Le « scandale Shein », encore une esbrouffe à la Macron

La polémique récente sur les « produits illicites » vendus par Shein a permis au gouvernement d’annoncer une « victoire fondamentale ». En réalité :

  • Shein a été menacé,
  • Shein a communiqué,
  • puis Shein a cessé de vendre les produits incriminés.

Fin de l’histoire.

Mais ce qu’on a présenté comme un épisode exceptionnel n’est ni un coup de tonnerre ni une victoire politique : c’est le révélateur d’un paradoxe bien plus profond. Si le gouvernement gesticule, menace, s’autocongratule puis recule, ce n’est pas par manque de volonté mais par manque d’outils. L’arsenal juridique est faible, non par accident, mais parce que l’économie française est désormais structurellement dépendante de plateformes que nous n’avons pas été capables de créer nous‑mêmes.

Cette incapacité n’a rien de technologique. La France maîtrise parfaitement l’ingénierie logicielle, l’intelligence artificielle, l’infrastructure informatique. Ce qui a manqué, ce sont les conditions fiscales, sociales et normatives permettant de faire émerger des géants capables de rivaliser avec Shein, Amazon ou AliExpress. Pendant que nos ingénieurs innovaient, notre système décourageait l’entrepreneuriat à grande échelle, punissait la prise de risque et étouffait les modèles logistiques agressifs.
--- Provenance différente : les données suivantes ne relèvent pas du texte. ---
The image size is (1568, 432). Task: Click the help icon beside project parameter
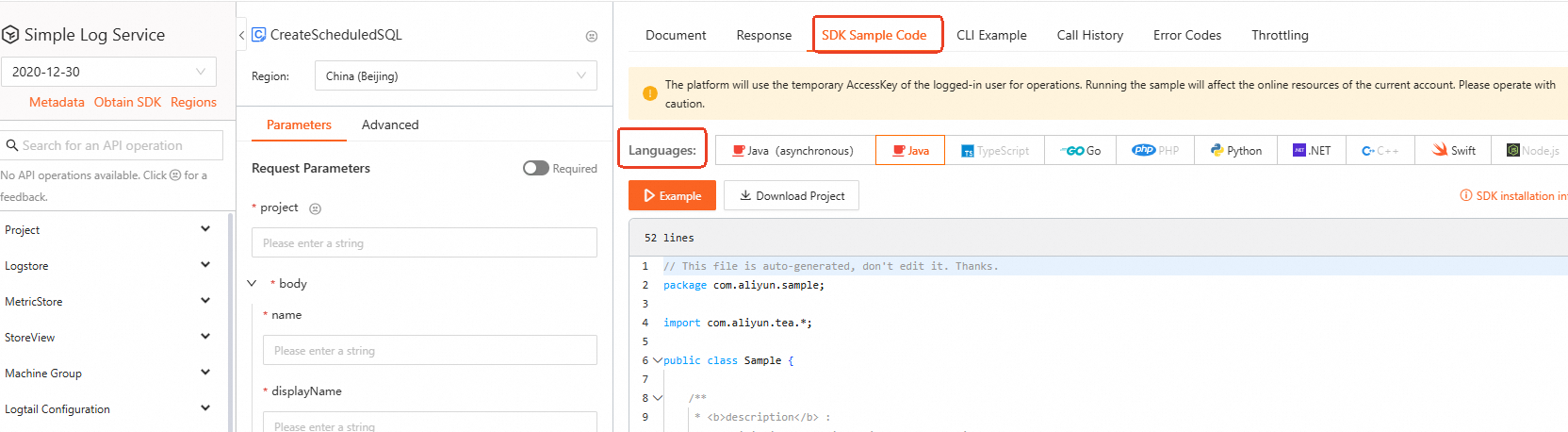coord(316,208)
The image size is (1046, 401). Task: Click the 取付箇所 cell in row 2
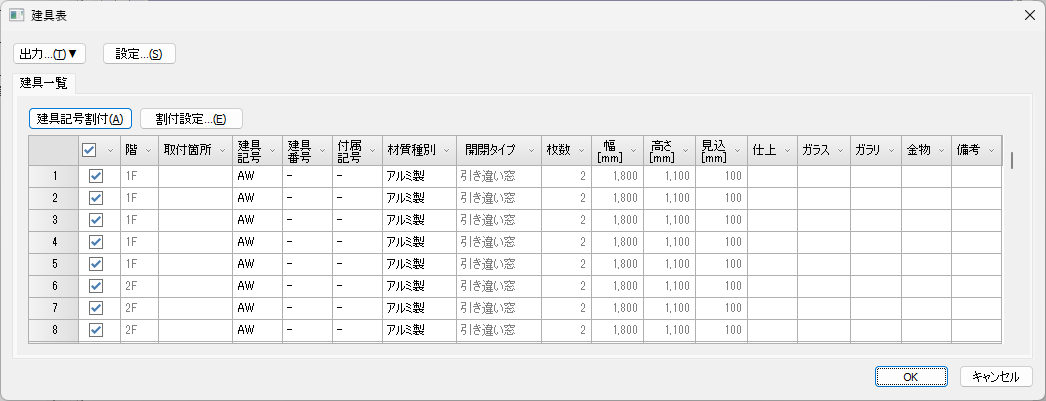click(x=195, y=197)
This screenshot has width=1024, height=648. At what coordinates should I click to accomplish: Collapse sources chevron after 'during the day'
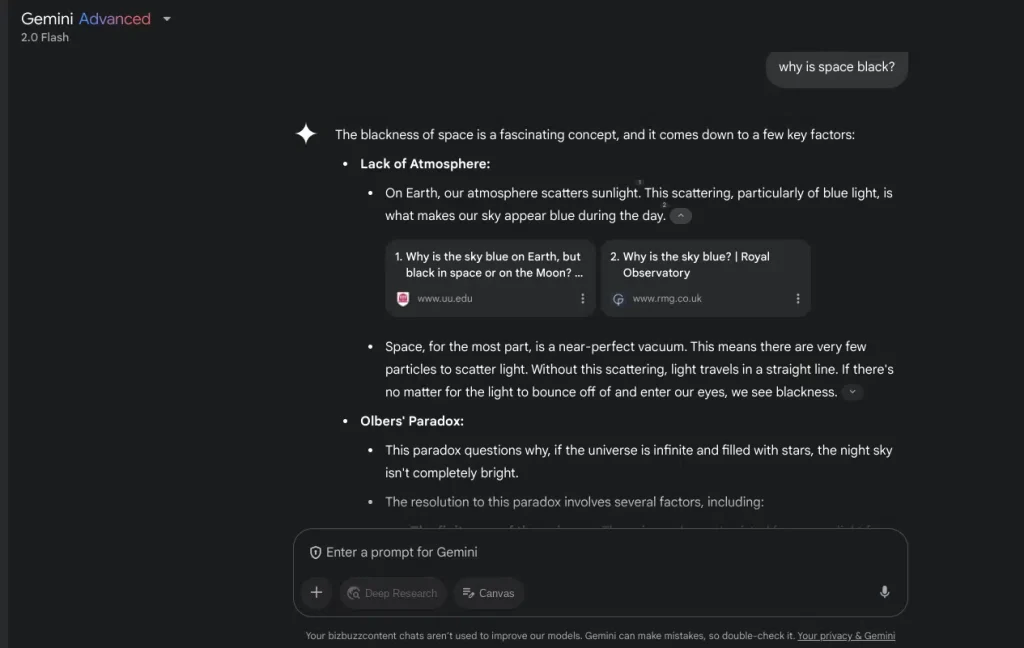(x=680, y=216)
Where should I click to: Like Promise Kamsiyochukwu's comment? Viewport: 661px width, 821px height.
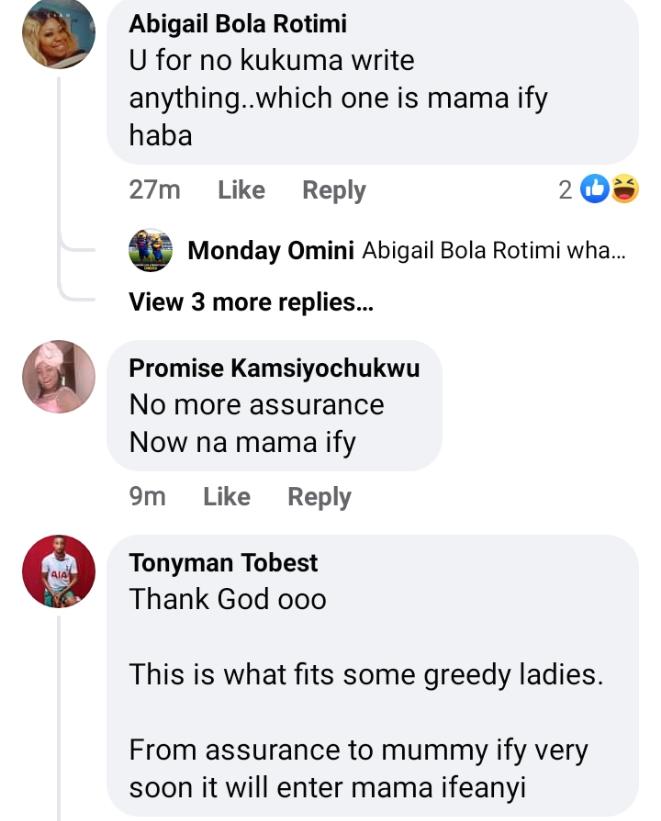click(226, 497)
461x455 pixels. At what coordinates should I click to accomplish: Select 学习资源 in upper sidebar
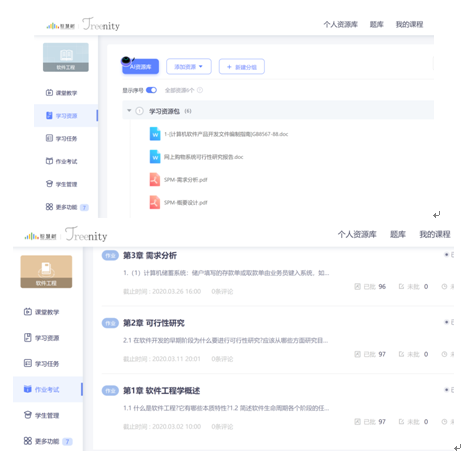(66, 115)
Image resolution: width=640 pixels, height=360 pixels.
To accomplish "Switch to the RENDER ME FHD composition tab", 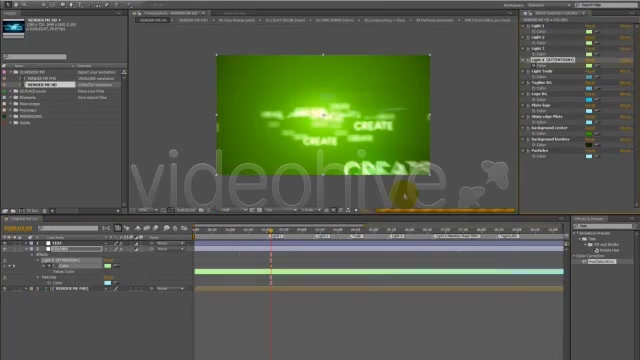I will 193,20.
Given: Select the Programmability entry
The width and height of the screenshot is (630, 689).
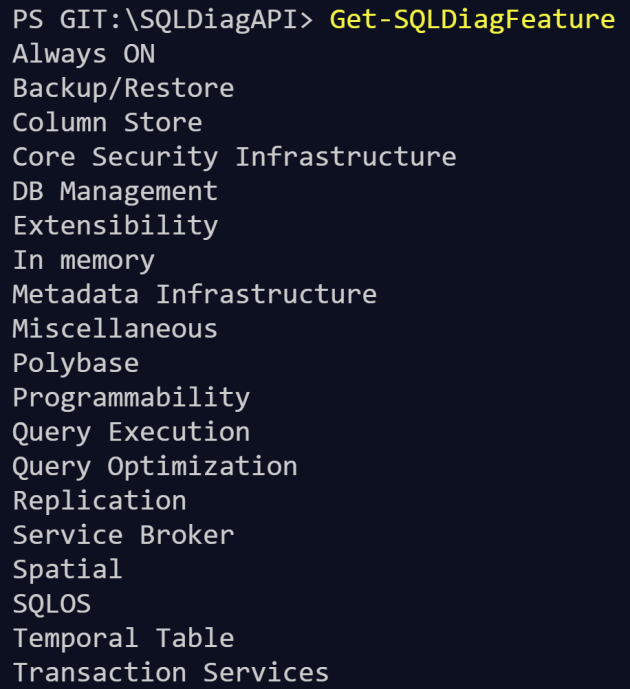Looking at the screenshot, I should click(131, 397).
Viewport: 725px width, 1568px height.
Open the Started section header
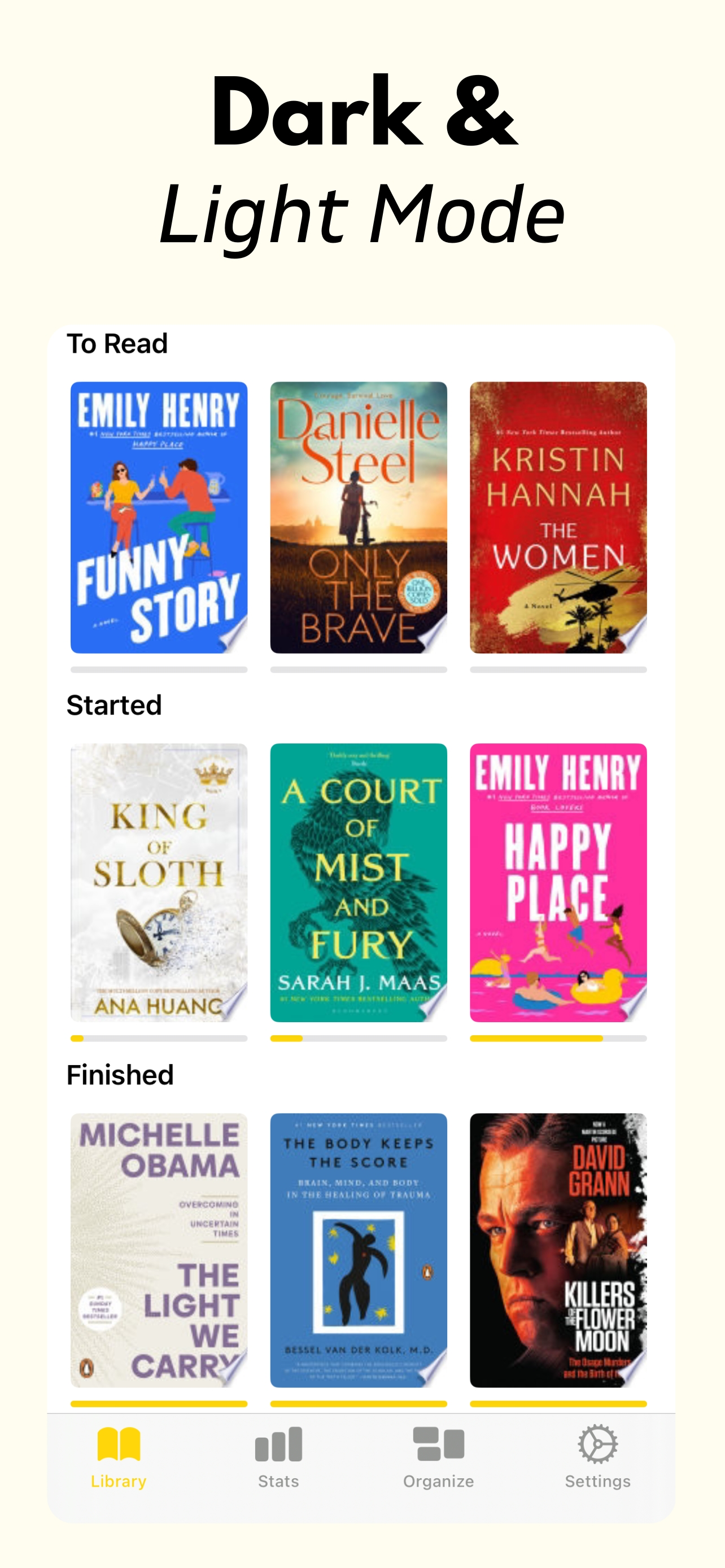pos(114,706)
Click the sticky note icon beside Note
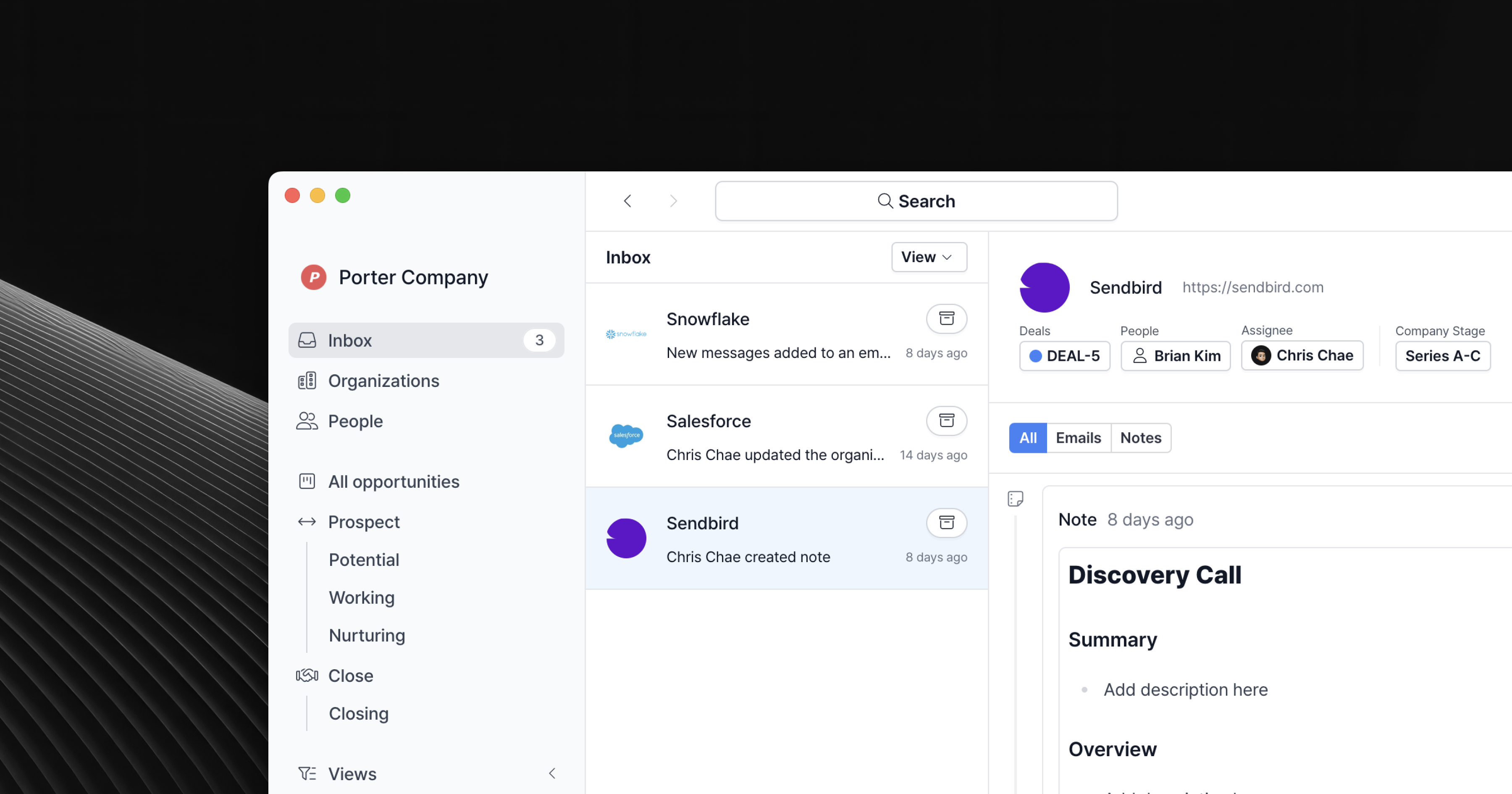This screenshot has height=794, width=1512. [x=1015, y=499]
Résultat : les Français consomment massivement sur des plateformes étrangères parce qu’elles offrent ce que notre cadre économique interdit de bâtir ici : des prix bas, des délais courts, une profondeur d’offre incomparable.

Dès lors, le gouvernement se retrouve dans une position intenable : il ne peut pas créer une alternative nationale, il ne peut pas interdire ce que les Français plébiscitent, alors il tente de pirater le succès d’autrui en bricolant des taxes et des normes. Après les campagnes moralisatrices, voici donc les rustines réglementaires : malus « fast fashion », interdictions publicitaires, et bientôt la fameuse taxe de 2€ par colis importé.

Sauf que ces mesures ne toucheront jamais Shein. Elles frapperont le consommateur français, déjà exsangue. Chaque surcoût administratif ou fiscal est mécaniquement répercuté sur le prix final : ce ne sont pas les plateformes qui paieront, mais les ménages.

Pour justifier ces taxes, il faut donc inventer une menace. D’où la narration dramatique des « produits dangereux » ou « illicites ». Or ces dérives existent sur toutes les marketplaces mondiales, et depuis longtemps. Le scandale n’est pas dans les objets ; il est dans la manière dont on les exhibe pour masquer une faiblesse stratégique nationale.

Le gouvernement français tente de réguler ce qu’il ne maîtrise plus.


Le chiffre qui tue : 97 % des vêtements vendus en France viennent de l’étranger

La réalité du « made in France » dans l’habillement est souvent fantasmée. En vérité, sa présence sur le marché relève davantage du symbole que d’un véritable poids économique. Deux dimensions doivent être distinguées : le volume des vêtements vendus et la valeur qu’ils représentent.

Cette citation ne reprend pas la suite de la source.